World-renowned University of Hawaii researcher Johanna Martha Resig, called a role model for women in science, died Sept. 19 at Hospice Hawaii. She was 75.
"She was a very humble person," said Janice C. Marsters, principal at Masa Fujioka & Associates, who took many cruises with Resig. "She was extremely well known worldwide and loved by everyone she met. It's a huge loss to us."
Born in Los Angeles, Resig was an expert in a specialized field of micropaleontology, studying microfossils in ocean bottom sediments, said Brian Taylor, dean of the UH School of Ocean and Earth Science and Technology.
"For those interested in tectonics, if submarine land was subsiding or rising, Johanna, from bugs in the sediments, could tell you what was going on."
Resig earned a master's degree in science in 1956 at the University of Southern California under a leading micropaleontologist. She then worked for the Allen Hancock Foundation, studying living foraminifera (microfossils) of the Southern California coast.
Her research papers are cited among pioneering applications of the field now known as environmental micropaleontology, said Marsters, who met Resig on a marine geology research cruise off Peru in 1986.
Marsters said she moved to Hawaii about 1 1/2 years later to work on a doctoral degree at UH and Resig was on her dissertation committee. The two became close friends, she said.
Resig went to Christian Albrechts University in Kiel, Germany, on a Fulbright grant for research in 1962. Her fellowship was extended, enabling her to earn a doctorate in natural science there in 1965, when she was recruited by the Hawaii Institute of Geophysics.

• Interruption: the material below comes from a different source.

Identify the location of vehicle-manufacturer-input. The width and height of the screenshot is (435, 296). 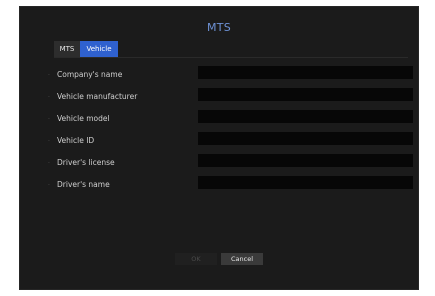
(306, 94).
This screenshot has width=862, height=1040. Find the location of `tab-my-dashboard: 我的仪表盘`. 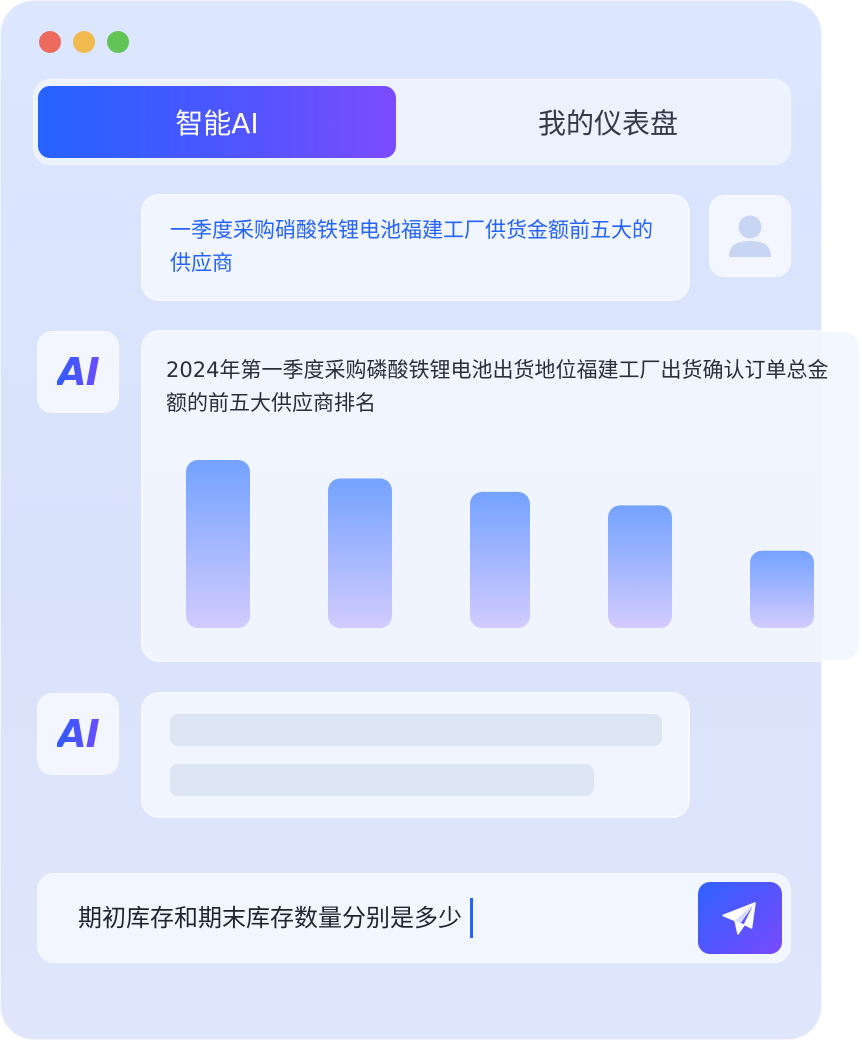

tab-my-dashboard: 我的仪表盘 is located at coordinates (608, 122).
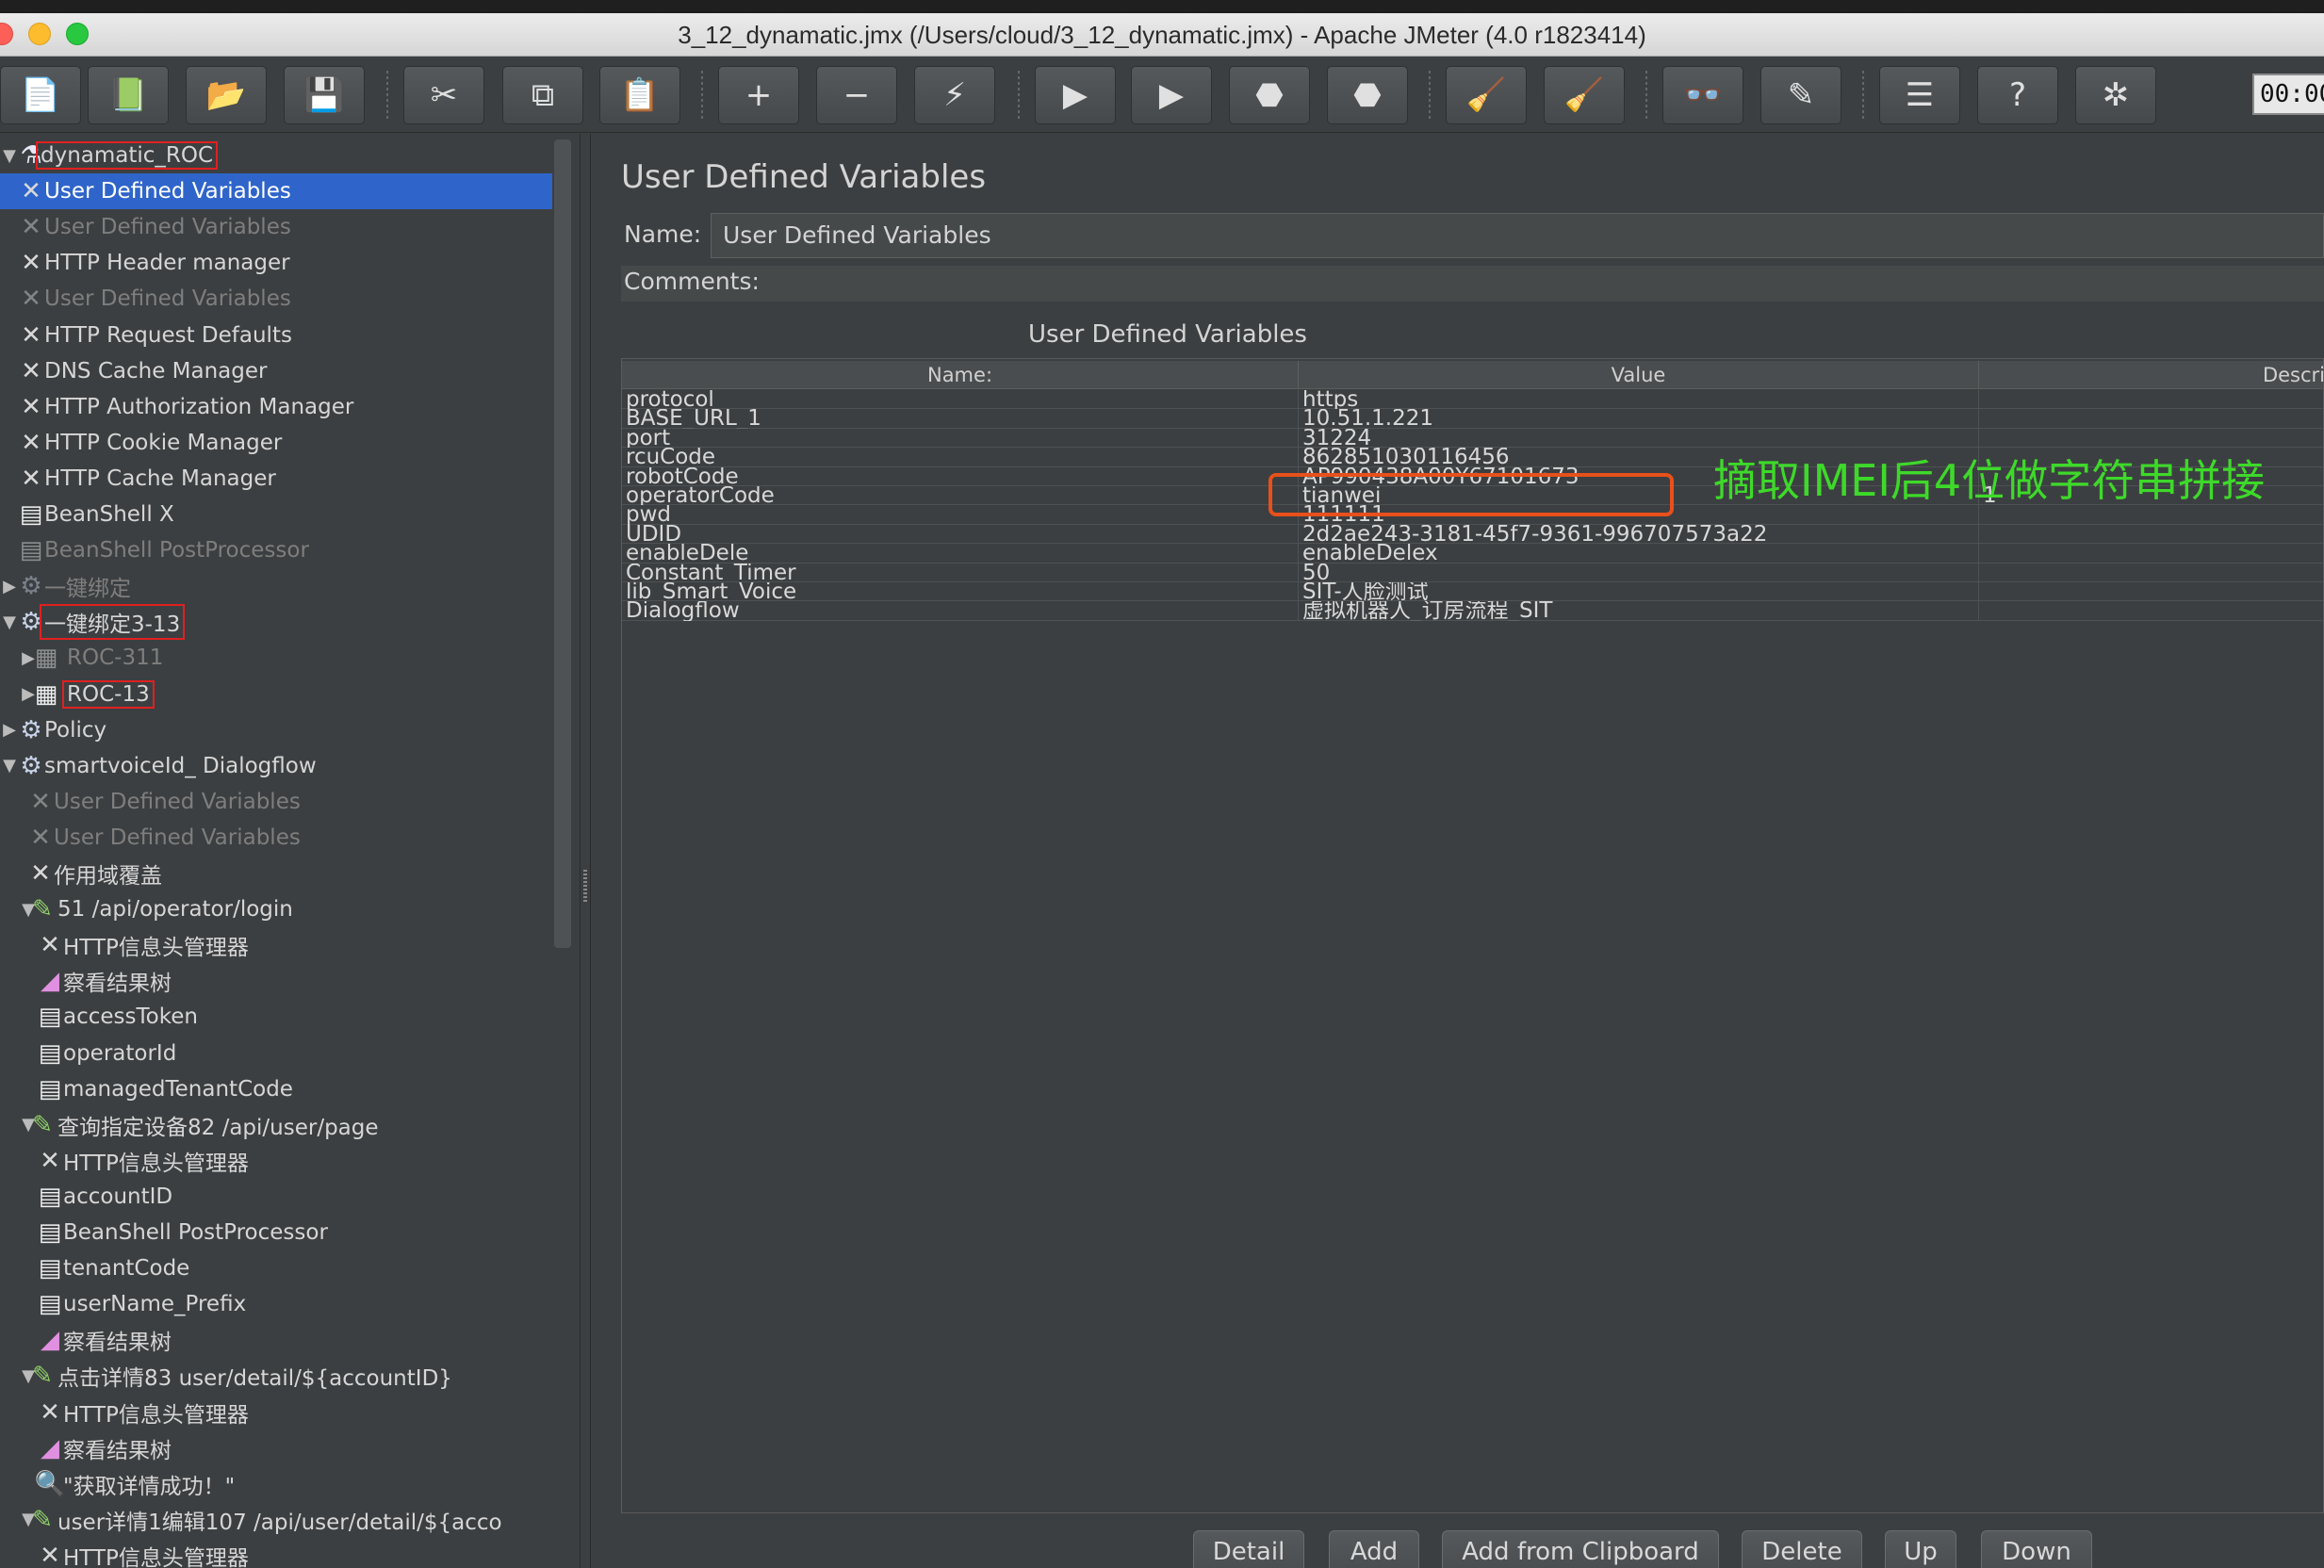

She was the first woman on the HIG faculty and the only one for many years, starting as an assistant micropaleontologist, Marsters said. She became an associate micropaleontologist in 1970 and had a joint appointment in 1990 as an HIG researcher and professor in the Department of Geology and Geophysics.
She studied microfossils around Hawaii and the Pacific Basin, participating in scientific cruises of the Deep Sea Drilling Project.
Chuck Helsley, Sea Grant emeritus researcher and former HIG director, said Resig "will be sorely missed. ... She was one of the old-style micropaleontologists that looked at bugs themselves. ... She was a tremendous walking encyclopedia... of the morphology of foraminifera."
Her expertise was in knowing how to extract microfossils from layers of the sea floor and "how to identify them through a narrow piece of time," he said.
"This is very essential expertise for making use of data coming from a research drill ship where we sample cores and want to know how old they are and what they tell is about chemistry in the past."
Such information was "one of the key steppingstones to making sense of the history of the ocean basins," he said.
Resig discovered and described five new species of foraminifera, including a group that "in the mammalian world would be akin to the discovery of a group such as primates," Marsters said.
Resig also was a dedicated teacher and mentor and an author of more than 50 articles in scientific books, journals and academic papers. She supported the arts and volunteered as a tutor reading to elementary school children.
She was a former editor of the Journal of Foraminiferal Research Group, member of the board of directors of the Cushman Foundation for Foraminiferal Research and member of the Society for Sedimentary Geology for more than 50 years.
She retired in 2001 as an emeritus professor, continuing her research in a small office in SOEST until early this year.
Marsters said they traveled to Scotland and Ireland in October. Her health began to fail upon her return and she learned in April she had inoperable cancer.
Survivors include sisters Mary Alley of Folsom, Calif., and Peggy Van Sickle of Austin, Texas, and many nieces and nephews.
Colleagues plan a private memorial service.